DATA EXCERPTS:
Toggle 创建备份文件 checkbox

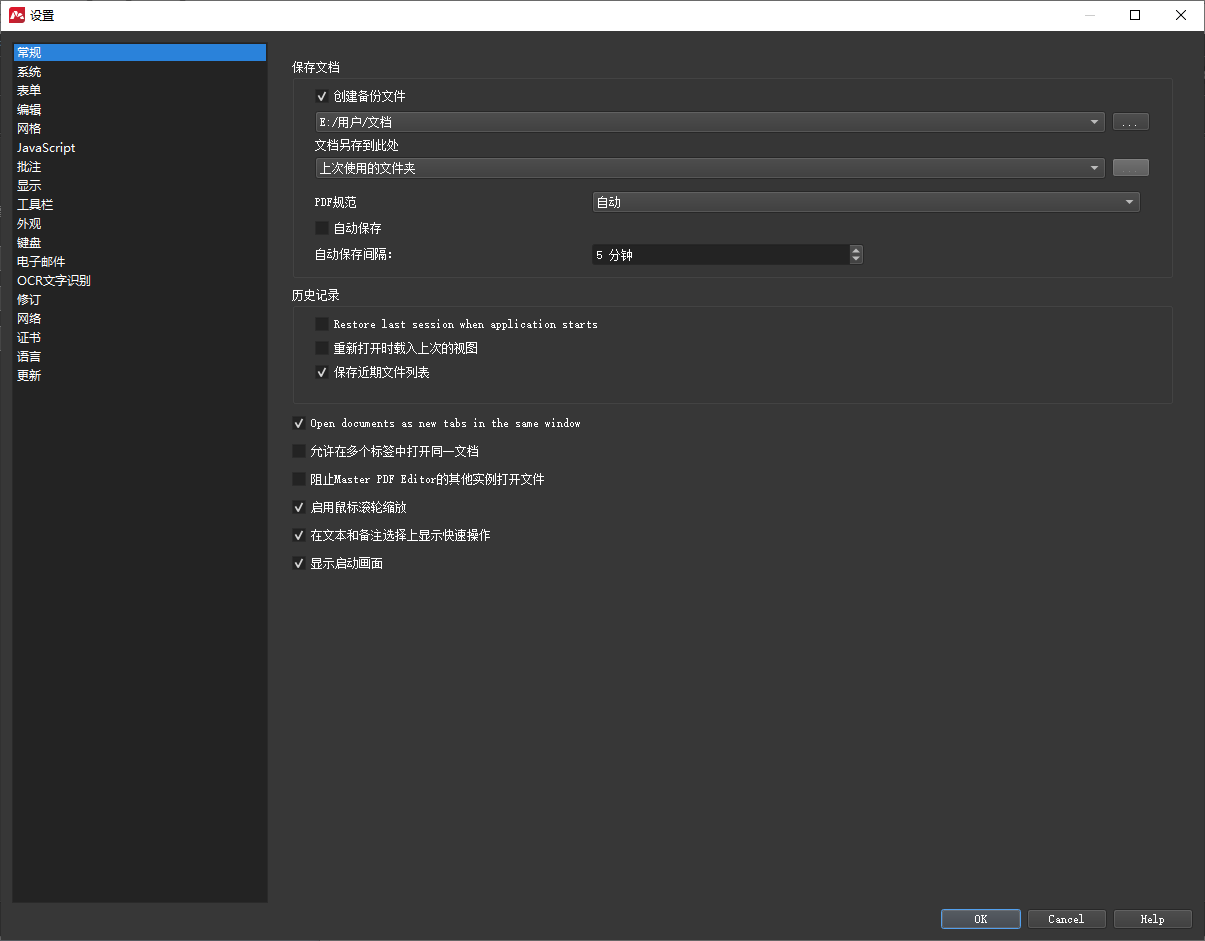(x=322, y=97)
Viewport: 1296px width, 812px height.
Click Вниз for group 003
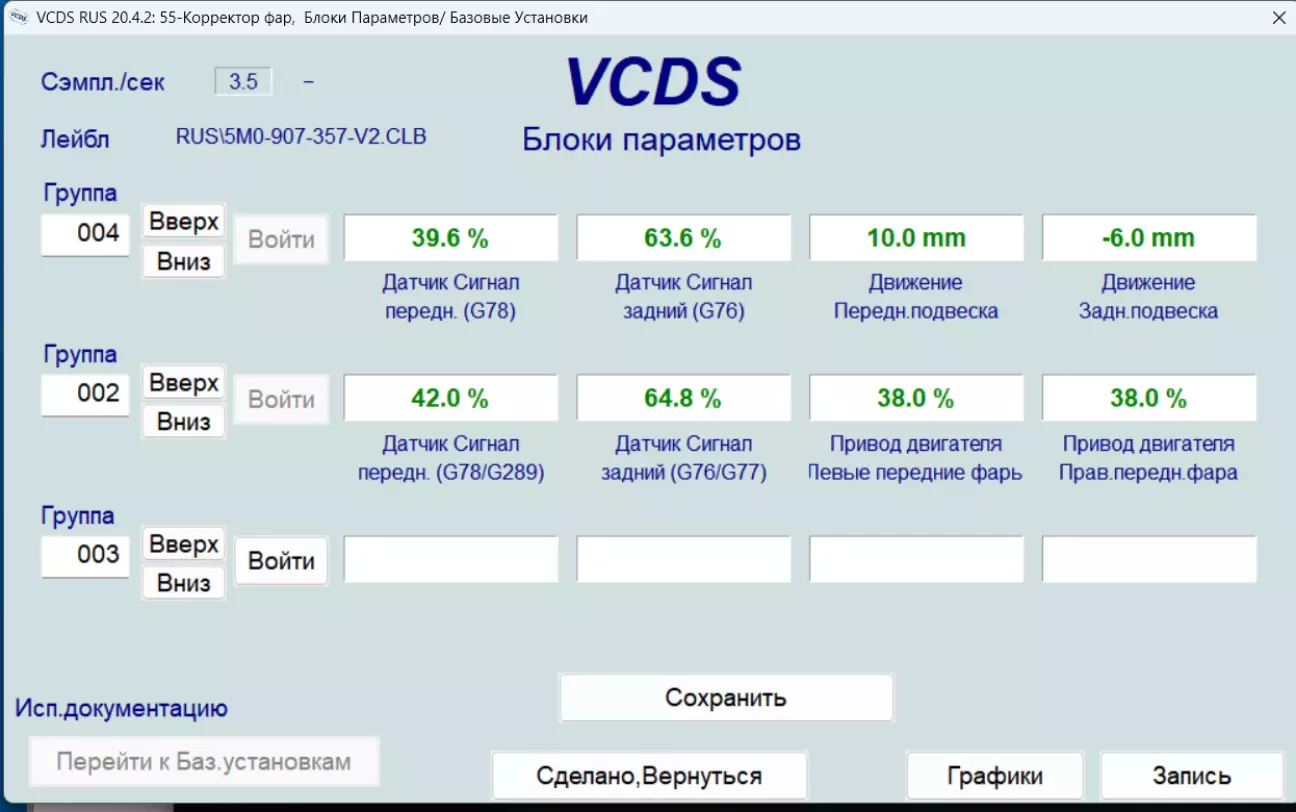(x=184, y=583)
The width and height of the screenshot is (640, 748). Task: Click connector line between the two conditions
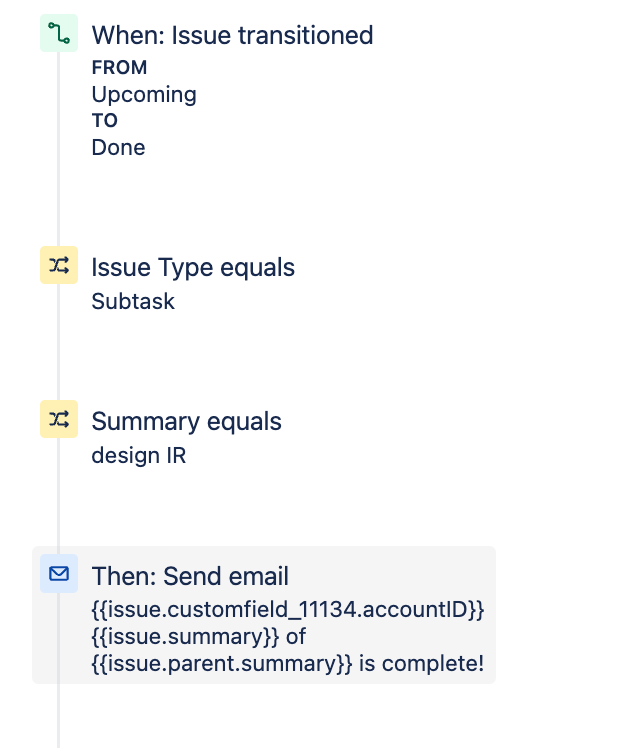point(58,342)
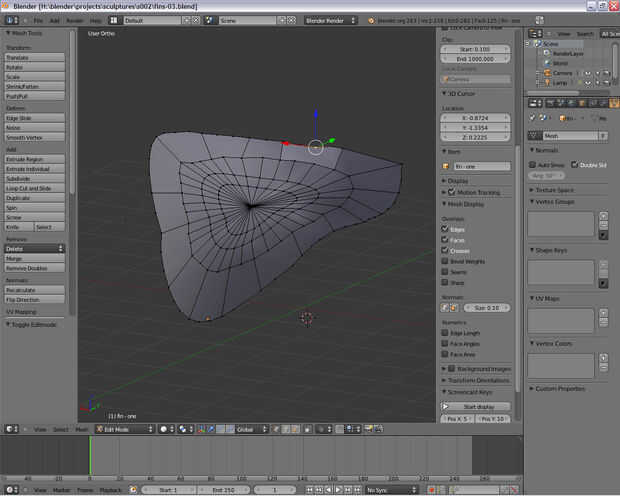
Task: Open the Blender Render engine dropdown
Action: tap(330, 20)
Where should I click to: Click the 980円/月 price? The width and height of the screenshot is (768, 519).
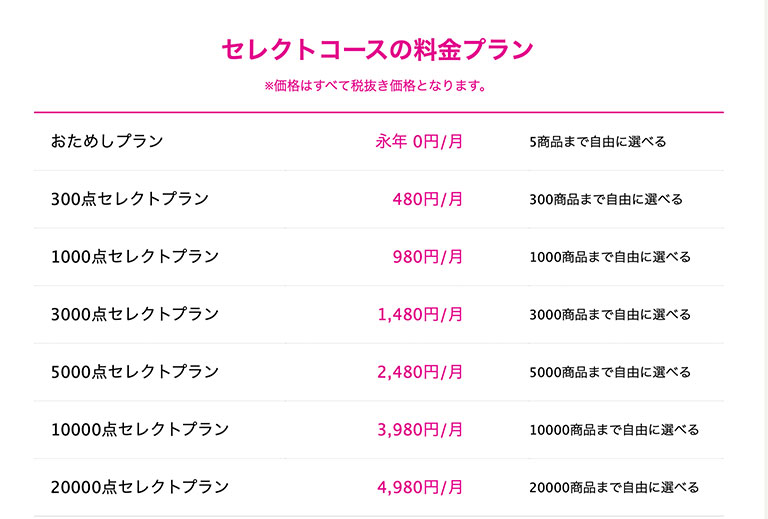[428, 257]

EXERCISE GOAL: Once the line containing "Click Вниз for group 003" is found, copy it and each line after it through the end of the entries above exactly; nothing else, and no pictures.

WRITTEN ANSWER:
Click Вниз for group 003
(x=184, y=583)
The width and height of the screenshot is (640, 748). Task: Click connector line between the two conditions
point(58,342)
Task: Open the Blender Render engine dropdown
Action: tap(330, 20)
Where should I click to: Click the 980円/月 price? The width and height of the screenshot is (768, 519).
[428, 257]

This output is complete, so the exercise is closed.